# wall mounted folding wordworkers workbench



## dmmflys (Nov 2, 2011)

I trying to find a way to build a wood workers workbench similar to the one posted here http://lumberjocks.com/assets/pictures/projects/6371-438x.jpg however, I want to attach it to a wall with hinges so it can be lowered against the wall to allow room for my wifes car when its not needed. Sound relatively easy until I add in the fact that it has to be very sturdy and have very little or no swaying when using the work bench. It also has to fold down and NOT up because if it folded up it would block a window. I've looked though most of the workbench posted under "projects" and couldn't find anything like it. My first idea is to attach a ledger board to the wall and then some heavy duty ball-bearing hinges to connect the work bench to the ledger board so when the table is up the ledger board will support the weight of the back of the table. I haven't yet come up with a good way to support the front … hinged legs, hinged angle brackets, hmmm. Anyone got any good ideas?
Dave


----------



## Murdock (Aug 7, 2011)

I think it would be difficult with a bench top that heavy to mount it to the wall securely. Lifting it up and down could also be difficult depending on exactly how thick and what wood you make the top out of.

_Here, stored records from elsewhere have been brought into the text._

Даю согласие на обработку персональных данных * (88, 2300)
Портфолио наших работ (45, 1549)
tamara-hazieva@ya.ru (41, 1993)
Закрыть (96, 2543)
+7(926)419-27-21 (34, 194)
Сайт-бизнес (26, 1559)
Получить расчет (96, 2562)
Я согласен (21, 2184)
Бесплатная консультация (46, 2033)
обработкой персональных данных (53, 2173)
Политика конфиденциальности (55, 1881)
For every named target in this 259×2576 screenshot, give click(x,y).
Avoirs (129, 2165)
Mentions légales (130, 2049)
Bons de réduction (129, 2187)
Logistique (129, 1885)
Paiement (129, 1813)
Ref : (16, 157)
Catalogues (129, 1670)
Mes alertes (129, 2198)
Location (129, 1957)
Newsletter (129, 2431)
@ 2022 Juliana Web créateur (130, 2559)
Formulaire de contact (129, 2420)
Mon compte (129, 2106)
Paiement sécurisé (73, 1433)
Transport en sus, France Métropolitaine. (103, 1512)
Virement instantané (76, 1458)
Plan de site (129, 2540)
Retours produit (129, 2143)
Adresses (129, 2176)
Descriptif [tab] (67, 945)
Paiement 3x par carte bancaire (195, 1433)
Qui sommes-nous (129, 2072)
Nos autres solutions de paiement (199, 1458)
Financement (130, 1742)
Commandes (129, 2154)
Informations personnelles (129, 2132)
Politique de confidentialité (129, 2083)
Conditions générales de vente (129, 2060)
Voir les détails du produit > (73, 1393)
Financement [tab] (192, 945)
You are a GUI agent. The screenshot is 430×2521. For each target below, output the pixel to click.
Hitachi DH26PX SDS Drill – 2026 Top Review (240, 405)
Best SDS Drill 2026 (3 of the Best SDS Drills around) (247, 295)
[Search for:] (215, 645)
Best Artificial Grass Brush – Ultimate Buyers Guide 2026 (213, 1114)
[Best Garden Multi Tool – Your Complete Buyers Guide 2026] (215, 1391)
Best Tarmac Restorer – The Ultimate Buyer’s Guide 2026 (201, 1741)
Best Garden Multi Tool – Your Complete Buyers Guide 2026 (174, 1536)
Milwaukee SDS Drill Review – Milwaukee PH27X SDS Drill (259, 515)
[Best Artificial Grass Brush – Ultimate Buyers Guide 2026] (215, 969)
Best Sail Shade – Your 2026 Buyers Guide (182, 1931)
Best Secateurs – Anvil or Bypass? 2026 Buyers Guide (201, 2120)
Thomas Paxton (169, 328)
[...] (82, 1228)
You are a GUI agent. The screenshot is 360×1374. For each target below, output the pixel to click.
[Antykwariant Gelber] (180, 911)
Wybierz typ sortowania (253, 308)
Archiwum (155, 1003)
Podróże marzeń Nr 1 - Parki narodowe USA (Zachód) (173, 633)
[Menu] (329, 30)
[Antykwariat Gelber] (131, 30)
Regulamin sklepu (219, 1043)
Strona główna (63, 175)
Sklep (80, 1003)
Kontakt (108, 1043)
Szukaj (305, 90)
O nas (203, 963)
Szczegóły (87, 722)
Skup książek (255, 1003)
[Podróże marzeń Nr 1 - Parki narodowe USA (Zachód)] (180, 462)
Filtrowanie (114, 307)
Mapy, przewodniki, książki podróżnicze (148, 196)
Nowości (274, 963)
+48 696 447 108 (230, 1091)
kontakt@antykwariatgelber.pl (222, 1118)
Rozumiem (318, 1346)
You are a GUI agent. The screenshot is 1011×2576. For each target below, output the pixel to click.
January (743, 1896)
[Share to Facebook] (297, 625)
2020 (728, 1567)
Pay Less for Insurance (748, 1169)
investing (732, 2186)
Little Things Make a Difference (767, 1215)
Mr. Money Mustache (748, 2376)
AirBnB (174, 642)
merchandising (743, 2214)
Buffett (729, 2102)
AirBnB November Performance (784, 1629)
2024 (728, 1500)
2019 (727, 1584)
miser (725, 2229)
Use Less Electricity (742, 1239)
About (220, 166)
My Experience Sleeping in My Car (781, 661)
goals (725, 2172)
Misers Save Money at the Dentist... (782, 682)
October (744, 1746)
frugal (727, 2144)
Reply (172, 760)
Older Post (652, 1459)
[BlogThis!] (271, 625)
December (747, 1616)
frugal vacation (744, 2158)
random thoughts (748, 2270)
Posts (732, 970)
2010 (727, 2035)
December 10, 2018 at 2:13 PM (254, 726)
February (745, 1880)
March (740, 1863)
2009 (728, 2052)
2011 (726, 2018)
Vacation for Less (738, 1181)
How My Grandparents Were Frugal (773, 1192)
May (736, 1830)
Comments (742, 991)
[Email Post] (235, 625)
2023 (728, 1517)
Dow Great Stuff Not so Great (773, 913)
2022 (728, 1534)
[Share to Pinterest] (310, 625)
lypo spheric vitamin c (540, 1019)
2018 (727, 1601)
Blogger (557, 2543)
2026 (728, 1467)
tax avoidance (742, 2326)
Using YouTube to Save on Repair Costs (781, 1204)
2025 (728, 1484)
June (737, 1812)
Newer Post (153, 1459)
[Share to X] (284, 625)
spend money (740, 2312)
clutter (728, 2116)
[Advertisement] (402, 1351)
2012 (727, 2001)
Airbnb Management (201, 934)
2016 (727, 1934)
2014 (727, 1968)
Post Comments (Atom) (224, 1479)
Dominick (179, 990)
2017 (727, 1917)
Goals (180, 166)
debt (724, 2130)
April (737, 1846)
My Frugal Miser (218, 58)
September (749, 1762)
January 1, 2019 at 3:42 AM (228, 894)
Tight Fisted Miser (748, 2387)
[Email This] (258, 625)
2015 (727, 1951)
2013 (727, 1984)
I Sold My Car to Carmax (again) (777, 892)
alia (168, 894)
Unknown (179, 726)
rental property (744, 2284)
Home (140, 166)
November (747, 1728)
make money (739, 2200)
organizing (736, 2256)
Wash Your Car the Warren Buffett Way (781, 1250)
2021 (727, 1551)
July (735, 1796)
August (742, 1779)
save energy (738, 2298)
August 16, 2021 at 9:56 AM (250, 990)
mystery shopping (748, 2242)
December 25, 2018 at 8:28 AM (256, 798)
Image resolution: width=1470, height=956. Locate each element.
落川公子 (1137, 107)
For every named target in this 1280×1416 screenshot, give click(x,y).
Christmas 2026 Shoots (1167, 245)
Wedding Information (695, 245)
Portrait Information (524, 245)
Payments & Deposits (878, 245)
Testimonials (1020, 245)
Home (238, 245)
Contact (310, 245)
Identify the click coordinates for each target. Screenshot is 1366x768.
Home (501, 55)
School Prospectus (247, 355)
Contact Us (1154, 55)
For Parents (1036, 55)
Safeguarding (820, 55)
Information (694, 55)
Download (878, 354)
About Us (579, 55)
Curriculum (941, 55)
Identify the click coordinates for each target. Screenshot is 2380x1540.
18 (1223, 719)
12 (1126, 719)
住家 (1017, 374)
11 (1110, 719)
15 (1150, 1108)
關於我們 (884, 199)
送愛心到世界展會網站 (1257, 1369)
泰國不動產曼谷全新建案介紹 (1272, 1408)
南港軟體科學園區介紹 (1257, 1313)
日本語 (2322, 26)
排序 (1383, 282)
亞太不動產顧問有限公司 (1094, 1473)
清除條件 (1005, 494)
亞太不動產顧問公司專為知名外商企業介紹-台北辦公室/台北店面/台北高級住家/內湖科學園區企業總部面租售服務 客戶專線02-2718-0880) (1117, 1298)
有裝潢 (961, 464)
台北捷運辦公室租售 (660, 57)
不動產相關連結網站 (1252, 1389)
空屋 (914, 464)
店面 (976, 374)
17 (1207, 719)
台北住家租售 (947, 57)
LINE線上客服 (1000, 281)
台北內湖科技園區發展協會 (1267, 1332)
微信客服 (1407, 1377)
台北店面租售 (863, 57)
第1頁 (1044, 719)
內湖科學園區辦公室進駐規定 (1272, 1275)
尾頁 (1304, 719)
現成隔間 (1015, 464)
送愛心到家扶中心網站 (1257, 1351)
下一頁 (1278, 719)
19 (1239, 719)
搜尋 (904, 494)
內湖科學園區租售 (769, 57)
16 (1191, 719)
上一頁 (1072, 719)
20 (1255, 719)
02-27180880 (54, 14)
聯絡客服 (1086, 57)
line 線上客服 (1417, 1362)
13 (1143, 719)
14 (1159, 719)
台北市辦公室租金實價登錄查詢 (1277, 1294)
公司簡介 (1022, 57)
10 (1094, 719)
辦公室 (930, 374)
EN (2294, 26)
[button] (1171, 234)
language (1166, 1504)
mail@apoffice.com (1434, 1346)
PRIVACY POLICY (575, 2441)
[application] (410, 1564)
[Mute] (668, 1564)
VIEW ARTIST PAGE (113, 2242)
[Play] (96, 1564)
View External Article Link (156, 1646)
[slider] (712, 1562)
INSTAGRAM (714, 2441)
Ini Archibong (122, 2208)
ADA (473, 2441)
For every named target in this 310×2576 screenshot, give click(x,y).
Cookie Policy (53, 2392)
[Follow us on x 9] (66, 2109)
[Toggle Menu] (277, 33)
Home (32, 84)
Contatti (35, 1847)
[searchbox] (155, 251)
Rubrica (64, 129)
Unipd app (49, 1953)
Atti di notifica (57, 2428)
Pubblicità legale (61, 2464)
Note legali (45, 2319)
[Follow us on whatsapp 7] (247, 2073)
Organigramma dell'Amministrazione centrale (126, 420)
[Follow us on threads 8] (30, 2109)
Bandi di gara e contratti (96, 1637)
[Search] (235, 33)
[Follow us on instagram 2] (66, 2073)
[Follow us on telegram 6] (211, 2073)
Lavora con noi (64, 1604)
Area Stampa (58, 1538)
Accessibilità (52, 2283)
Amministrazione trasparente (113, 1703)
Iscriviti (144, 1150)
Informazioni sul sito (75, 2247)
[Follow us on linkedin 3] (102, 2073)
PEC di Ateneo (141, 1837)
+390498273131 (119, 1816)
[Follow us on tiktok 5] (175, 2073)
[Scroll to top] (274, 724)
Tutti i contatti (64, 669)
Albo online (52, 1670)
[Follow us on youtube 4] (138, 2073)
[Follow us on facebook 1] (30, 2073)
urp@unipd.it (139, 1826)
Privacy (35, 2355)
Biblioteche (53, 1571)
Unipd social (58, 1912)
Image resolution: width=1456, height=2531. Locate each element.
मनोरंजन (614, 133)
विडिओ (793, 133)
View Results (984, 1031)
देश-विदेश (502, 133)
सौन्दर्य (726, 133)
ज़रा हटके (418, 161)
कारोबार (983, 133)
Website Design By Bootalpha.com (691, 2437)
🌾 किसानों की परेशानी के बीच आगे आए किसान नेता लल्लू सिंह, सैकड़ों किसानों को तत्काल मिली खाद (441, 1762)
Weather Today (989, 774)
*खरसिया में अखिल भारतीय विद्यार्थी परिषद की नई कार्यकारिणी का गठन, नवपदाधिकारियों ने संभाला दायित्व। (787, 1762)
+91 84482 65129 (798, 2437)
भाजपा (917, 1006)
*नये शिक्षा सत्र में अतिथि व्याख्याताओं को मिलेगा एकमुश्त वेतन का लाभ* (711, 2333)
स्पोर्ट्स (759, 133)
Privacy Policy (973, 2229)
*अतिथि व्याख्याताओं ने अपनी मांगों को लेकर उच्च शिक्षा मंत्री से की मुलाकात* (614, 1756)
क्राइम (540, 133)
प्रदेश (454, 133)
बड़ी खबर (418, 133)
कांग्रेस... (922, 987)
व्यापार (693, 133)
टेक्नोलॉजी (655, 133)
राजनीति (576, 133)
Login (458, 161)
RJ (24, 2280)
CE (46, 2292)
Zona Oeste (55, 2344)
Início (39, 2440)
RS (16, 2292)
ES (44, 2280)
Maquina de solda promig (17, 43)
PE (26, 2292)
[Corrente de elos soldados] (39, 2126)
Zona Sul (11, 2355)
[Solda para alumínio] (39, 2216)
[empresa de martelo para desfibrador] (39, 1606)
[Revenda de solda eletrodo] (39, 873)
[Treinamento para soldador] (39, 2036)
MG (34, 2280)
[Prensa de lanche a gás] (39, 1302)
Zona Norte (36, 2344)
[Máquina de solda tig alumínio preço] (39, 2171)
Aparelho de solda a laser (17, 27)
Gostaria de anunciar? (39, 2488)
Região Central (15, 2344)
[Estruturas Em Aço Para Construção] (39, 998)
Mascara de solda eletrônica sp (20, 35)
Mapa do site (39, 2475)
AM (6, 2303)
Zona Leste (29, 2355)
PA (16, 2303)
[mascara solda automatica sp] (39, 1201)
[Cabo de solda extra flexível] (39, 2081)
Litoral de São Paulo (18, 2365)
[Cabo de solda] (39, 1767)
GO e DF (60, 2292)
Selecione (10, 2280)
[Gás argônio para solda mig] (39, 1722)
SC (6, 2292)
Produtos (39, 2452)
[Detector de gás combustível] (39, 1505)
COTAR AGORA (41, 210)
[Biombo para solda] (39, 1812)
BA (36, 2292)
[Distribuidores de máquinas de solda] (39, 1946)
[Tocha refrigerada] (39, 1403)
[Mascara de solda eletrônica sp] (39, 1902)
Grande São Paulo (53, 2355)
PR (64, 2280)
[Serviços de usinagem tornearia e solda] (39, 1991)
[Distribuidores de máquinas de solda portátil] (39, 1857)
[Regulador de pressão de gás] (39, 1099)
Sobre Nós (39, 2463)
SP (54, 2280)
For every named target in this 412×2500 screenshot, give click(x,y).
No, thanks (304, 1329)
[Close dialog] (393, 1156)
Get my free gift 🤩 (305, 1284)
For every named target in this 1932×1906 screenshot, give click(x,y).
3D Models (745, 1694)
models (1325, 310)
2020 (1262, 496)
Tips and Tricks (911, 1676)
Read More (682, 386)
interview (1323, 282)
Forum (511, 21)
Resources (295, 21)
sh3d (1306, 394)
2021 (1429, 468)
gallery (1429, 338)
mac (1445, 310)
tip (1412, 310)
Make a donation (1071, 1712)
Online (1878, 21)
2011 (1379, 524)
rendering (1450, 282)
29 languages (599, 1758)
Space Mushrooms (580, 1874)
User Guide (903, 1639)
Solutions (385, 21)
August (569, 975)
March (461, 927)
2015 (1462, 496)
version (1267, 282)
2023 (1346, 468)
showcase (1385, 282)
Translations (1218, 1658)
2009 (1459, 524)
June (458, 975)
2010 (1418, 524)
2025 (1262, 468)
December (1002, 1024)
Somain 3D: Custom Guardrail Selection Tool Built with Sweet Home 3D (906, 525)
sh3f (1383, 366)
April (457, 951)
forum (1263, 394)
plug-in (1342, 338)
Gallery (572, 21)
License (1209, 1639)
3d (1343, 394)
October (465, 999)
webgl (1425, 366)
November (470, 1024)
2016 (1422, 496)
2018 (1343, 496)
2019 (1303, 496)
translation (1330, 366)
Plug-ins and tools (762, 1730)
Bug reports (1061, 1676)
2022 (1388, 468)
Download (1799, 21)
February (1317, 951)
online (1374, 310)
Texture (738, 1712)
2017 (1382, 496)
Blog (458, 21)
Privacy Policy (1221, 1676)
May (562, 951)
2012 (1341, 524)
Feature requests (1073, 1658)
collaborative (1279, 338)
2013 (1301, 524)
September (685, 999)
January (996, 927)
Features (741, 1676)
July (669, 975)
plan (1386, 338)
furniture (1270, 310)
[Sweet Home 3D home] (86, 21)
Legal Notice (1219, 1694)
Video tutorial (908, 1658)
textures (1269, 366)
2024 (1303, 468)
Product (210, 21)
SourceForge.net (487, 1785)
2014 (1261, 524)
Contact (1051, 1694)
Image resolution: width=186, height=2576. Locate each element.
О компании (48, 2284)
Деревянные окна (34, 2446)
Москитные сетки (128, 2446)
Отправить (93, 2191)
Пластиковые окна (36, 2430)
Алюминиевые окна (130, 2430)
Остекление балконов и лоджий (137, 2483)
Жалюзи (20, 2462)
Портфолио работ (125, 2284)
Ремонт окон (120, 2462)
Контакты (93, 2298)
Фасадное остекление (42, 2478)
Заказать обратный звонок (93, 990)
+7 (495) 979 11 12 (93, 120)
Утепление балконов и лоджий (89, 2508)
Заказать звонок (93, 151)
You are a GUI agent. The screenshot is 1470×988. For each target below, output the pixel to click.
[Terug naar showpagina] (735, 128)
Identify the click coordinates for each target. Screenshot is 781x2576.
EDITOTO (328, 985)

I know several people personally that have folding wall mounted benches but the heaviest top on any of those is a 3/4 ply on top of 2by stock..

For your design, I agree with the idea of the ledger board and heavy duty hinges that do not already have a lot of 'play' in them.

For legs, rather than having them fold maybe you want to consider building them up and simply moving them out of the way when they are not being used, then mortise them into the top. A well fitting mortise and a set of legs built so they themselves don't rack should support the top fairly well. I am thinking something in the shape of H. Basically something like a traditional workbench, you would just remove it every time you wanted to fold away the bench.

If you want the legs to fold, I would recommend coming up with a locking mechanism for them, either built into the hardware or something added on. I don't think I have seen store purchased leg hardware suitable for this sort of thing.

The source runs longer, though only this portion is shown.